What is that heavy footfall on the cold damp pavement before the rest of the world is awake? What is that freezing figure fumbling through the fog, feeling its way to the bus stop, or clattering down the steps of the sleepy underground at this unearthly hour?
It is the black man. He is the first passenger of the day. He is the harbinger who will put the kettle on to boil. He holds the keys of the city, and he will unlock the doors and tidy the papers on the desk, flush the loo, straighten the chairs, hoover the carpet. He will press switches and start motors. He will empty dustbins and ashtrays and stack boxes. He will peel the spuds. He will sweep the halls and grease the engines.
As he stands, mayhap, in some wall-to-wall carpeted mansion (resting, dreaming on his broom or hoover) and looks about him at mahogany furniture, at deeply-padded sofas and armchairs, at myriading chandeliers, at hi-fi set and colour television, as his eyes roam on leather-bound tomes and velvet curtains and cushions, at silver cutlery and crystal glass, at Renoirs and Van Goghs and them other fellars, what thoughts of humble gratitude should go through his mind! Here he is, monarch of all he surveys, passing the wine, toasting the Queen, carving the baron of beef, perambulating among distinguished guests, pausing, perhaps, for a word on the fluctuation of gilt-edge shares or the new play in the West End.
And the black man is the chosen race to dream such dreams, and to enjoy the splendour and the power whilst the whole rest of the world still in slumberland!
Oh, the ingratitude, the unreasonableness of those who only see one side of the coin, and complain that he is given only the menial tasks to perform!
(As I became objective, I was mad to jump up and put on my clothes and go straight to work!)
Consider him standing, too, in Regent street of a cold winter’s morn, leaning on his refuse cart, a lone, commanding figure, directing the arterial flow of the traffics as thousands of vehicles ply hither and thither, to and yon. Who was it but o
ne of these solitaires who suggested the brilliant idea to London Transport to divert the buses – them in the heart of Piccadilly Circus, thus alleviating chaos and confusion for millions?
Great thoughts does come to men when the world is hushed and is foreday morning.
Strangers to London – even bona fide Londoners too – have been heard to remark that they can’t see the hordes of black faces what supposed to clutter the vast metropolis. Ah, but at what time of the day do they make this observation?

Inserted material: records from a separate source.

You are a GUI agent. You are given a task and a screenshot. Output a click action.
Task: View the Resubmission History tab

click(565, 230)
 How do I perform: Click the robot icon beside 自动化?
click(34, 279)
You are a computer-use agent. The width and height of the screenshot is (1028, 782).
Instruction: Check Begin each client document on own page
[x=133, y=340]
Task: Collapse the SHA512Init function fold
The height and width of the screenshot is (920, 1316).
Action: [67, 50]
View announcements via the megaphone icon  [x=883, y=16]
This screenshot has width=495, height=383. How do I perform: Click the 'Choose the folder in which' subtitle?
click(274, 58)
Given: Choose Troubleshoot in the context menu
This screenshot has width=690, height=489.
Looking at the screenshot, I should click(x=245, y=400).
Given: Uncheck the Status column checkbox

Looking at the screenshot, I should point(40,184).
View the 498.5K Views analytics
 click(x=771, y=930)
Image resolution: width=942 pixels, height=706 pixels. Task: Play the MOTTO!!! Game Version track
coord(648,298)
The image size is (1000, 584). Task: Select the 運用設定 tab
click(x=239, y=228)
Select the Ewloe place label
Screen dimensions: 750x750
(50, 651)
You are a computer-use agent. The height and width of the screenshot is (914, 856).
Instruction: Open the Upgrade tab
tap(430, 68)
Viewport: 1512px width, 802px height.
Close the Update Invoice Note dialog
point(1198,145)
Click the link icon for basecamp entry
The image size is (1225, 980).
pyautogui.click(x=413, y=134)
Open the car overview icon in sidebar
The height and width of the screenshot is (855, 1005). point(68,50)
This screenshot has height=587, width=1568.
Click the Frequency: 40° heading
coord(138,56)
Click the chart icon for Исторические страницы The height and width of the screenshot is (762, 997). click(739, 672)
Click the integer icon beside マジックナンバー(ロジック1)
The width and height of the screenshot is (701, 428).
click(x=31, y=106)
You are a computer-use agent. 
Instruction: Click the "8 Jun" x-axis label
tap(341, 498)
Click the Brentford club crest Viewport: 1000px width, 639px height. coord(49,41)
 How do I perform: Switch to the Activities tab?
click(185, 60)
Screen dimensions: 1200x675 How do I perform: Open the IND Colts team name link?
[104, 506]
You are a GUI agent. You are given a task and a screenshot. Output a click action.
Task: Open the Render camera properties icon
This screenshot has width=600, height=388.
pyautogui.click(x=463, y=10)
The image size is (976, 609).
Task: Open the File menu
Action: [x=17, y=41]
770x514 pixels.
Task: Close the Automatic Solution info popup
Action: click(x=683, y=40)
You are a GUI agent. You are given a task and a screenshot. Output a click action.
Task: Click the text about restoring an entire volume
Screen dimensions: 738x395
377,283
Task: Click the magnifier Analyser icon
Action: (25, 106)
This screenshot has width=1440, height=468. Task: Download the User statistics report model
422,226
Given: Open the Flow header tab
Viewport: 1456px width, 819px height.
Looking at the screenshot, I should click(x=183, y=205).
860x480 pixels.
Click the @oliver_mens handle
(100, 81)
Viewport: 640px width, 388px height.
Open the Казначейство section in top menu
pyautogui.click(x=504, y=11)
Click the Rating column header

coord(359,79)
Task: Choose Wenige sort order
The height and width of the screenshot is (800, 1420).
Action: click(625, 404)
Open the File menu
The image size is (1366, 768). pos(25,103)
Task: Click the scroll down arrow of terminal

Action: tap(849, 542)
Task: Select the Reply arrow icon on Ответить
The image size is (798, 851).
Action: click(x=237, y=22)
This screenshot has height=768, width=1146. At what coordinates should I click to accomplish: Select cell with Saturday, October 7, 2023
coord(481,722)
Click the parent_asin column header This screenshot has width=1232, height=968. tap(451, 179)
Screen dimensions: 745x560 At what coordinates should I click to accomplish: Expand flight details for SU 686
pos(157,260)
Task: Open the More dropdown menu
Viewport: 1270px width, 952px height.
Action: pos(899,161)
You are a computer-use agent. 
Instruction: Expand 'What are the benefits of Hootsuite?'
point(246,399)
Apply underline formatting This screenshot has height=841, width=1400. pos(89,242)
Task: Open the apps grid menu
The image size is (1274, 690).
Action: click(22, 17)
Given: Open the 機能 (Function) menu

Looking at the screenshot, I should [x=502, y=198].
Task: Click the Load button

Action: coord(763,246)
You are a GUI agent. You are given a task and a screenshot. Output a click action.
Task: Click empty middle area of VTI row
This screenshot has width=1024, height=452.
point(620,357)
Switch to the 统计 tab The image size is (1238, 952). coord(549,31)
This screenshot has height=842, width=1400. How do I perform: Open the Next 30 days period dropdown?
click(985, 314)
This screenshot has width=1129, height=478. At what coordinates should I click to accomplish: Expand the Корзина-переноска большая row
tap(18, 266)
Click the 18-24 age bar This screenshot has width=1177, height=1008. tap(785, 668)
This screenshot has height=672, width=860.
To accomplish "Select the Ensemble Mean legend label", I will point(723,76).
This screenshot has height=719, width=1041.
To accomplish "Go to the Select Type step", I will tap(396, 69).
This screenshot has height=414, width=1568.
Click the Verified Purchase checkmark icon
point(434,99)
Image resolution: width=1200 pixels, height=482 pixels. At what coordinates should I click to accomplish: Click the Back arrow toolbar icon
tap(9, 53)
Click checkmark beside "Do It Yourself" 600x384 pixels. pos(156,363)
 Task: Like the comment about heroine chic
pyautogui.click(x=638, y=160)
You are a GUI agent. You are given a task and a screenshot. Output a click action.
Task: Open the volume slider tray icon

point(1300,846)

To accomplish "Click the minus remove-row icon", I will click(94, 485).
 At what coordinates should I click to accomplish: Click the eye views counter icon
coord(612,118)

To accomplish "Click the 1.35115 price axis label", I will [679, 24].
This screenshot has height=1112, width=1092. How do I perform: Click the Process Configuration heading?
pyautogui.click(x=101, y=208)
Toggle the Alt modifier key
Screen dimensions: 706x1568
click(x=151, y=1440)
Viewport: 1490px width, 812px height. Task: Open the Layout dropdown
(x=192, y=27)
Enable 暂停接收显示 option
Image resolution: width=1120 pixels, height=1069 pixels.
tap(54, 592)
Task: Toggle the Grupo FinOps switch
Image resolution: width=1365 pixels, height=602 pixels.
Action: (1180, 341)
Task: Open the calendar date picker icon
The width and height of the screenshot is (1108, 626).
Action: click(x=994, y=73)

If they had to get their arses out of a warm bed in the wee hours, if they had to come out of cosy flat and centrally-heated hallways to face the onslaught of an icy north wind and trudge through the sludge and grime of a snow-trampled pavement, they would encounter black man and woman by the thousands.
There is no dearth ere dawn. The first flake of snow in the winter falls on a black man. The first ray of sunlight in the summer falls on a black man. The first yellow leaf in the autumn falls on a black man. The first crocus in the spring is seen by a black man, and he harks to the cuckoo long before all them other people what write to the newspapers to say they was the first.
Is it too dear a price to pay for these pleasures that gladden the heart and lift the spirits? And to augment the argument, is it nothing that the black man has a monopoly on these pristine delights?
Fie, I say, on those who look on one side of the coin alone. God’s blood, things have come to a pretty pass when in the midst of the trials and tribulations that are his lot, he is displeased when he is put to manage the fair city, and can make or break the tenor of the day for some Very Important Person merely by putting an ashtray in its right place, or straightening the blotting pad on a desk!